One promising approach to this is offline RL; a broad set of methods which utilize pre-existing datasets to remove the need for the online data collection required by standard RL methods. Use of large-scale datasets has been the driver of the transformative recent advances in supervised learning, and offline RL presents a way of enabling similar scaling progress in RL. In addition to this, offline RL is a practical choice in many real-world domains where online data collection is costly or poses safety risks, such as in robotics or healthcare. The offline approach, however, introduces the extra problem of needing to evaluate effectiveness of actions or behaviour not covered in the dataset. This additional challenge has been shown to cause existing online RL algorithms to fail, and hence represents a significant barrier to robust, scalable offline RL algorithms.

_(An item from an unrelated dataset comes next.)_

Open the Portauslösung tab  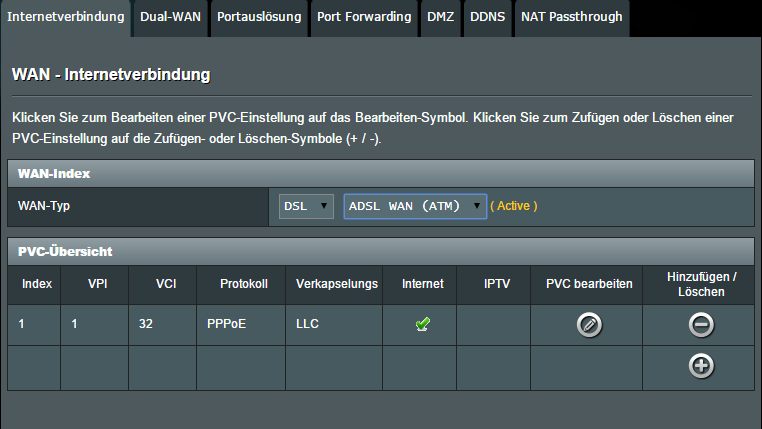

In my recent project we investigated this issue and identified the "edge-of-reach" failure mechanism in offline model-based reinforcement learning. Based on these insights we were able propose a "value uncertainty-aware" approach which resolves this issue. As an extension to this, I plan to investigate whether meta-learning can be used to discover an offline RL algorithm that deals with value uncertainty even more effectively.

Another barrier to large-scale RL is the phenomenon of "plasticity loss," whereby the inherent non-stationarity in RL training has been shown to cause deep RL agents to gradually lose the ability to learn from new data. I am currently investigating the underlying mechanisms behind this phenomenon, with the hope that this will inform development of more effective mitigation techniques.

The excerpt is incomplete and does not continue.